### Source extract

The US government has regularly claimed that it supports a free and open Internet, both domestically and abroad. We cannot have a free and open Internet unless its naming and routing systems sit above the political concerns and objectives of any one government or industry. To date, the leading role the US has played in this infrastructure has been fairly uncontroversial because America is seen as a trustworthy arbiter and a neutral bastion of free expression. If the US begins to use its central position in the network for censorship that advances its political and economic agenda, the consequences will be far-reaching and destructive.
Senators, Congressmen, we believe the Internet is too important and too valuable to be endangered in this way, and implore you to put these bills aside.

######

== Requests ==
1. Translate this sentence from the Internet censorship passage into Spanish: "We cannot have a free and open Internet unless its naming and routing systems sit above the political concerns and objectives of any one government or industry."
2. Write what comes next in the Internet censorship passage, picking up after its last sentence.
The data after this point comes from a separate source.

### Available data

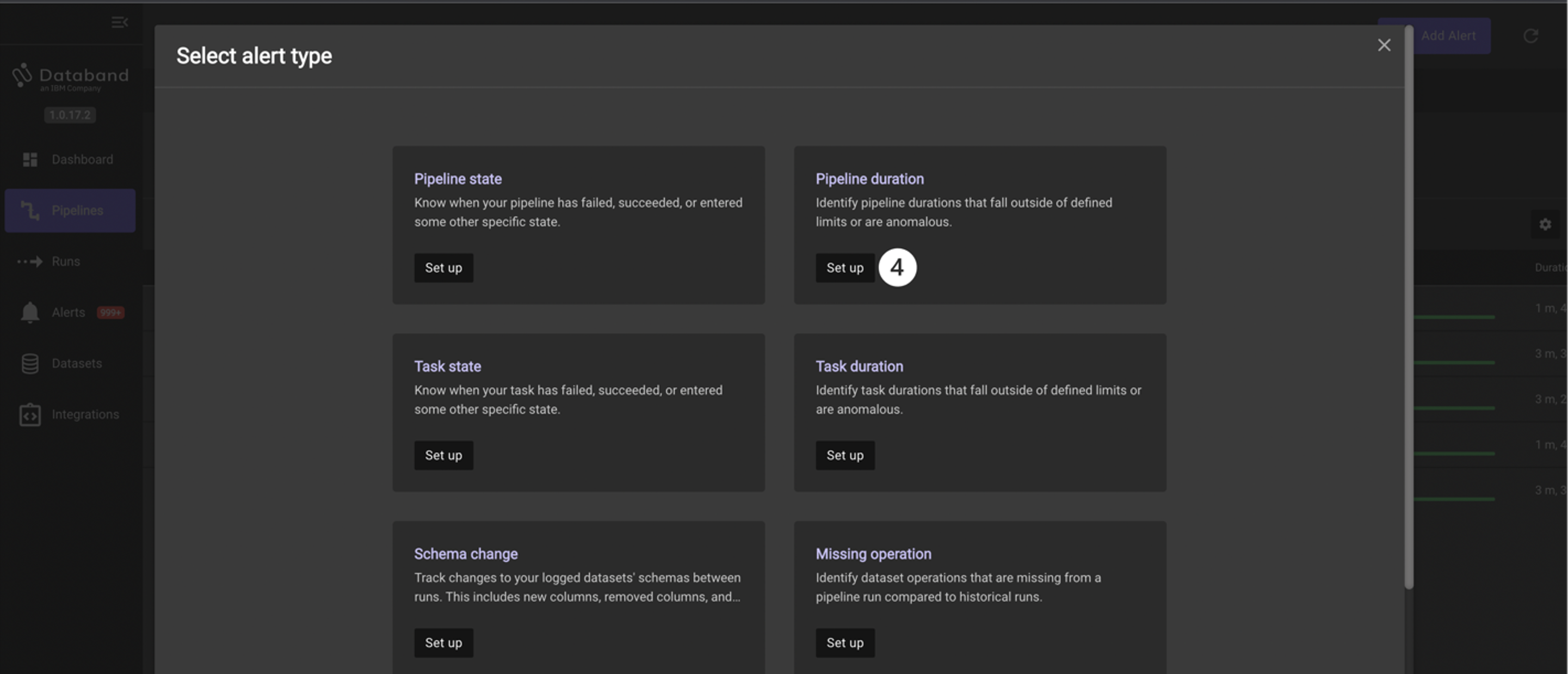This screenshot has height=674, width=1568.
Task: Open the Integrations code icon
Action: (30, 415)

######

== Answers in order ==
1. No podemos tener un Internet libre y abierto a menos que sus sistemas de nombres y de enrutamiento estén por encima de las preocupaciones y los objetivos políticos de cualquier gobierno o industria en particular.

2.
Signed,
- Vint Cerf, co-designer of TCP/IP, one of the "fathers of the Internet", signing as private citizen
- Paul Vixie, author of BIND, the most widely-used DNS server software, and President of the Internet Systems Consortium
- Tony Li, co-author of BGP (the protocol used to arrange Internet routing); chair of the IRTF's Routing Research Group; a Cisco Fellow; and architect for many of the systems that have actually been used to build the Internet
- Steven Bellovin, invented the DNS cache contamination attack; co-authored the first book on Internet security; recipient of the 2007 NIST/NSA National Computer Systems Security Award and member of the DHS Science and Technology Advisory Committee
- Jim Gettys, editor of the HTTP/1.1 protocol standards, which we use to do everything on the Web
- Dave Kristol, co-author, RFCs 2109, 2965 (Web cookies); contributor, RFC 2616 (HTTP/1.1)
- Steve Deering, Ph.D., invented the IP multicast feature of the Internet; lead designer of IPv6 (version 6 of the Internet Protocol)
- David Ulevitch, David Ulevitch, CEO of OpenDNS, which offers alternative DNS services for enhanced security.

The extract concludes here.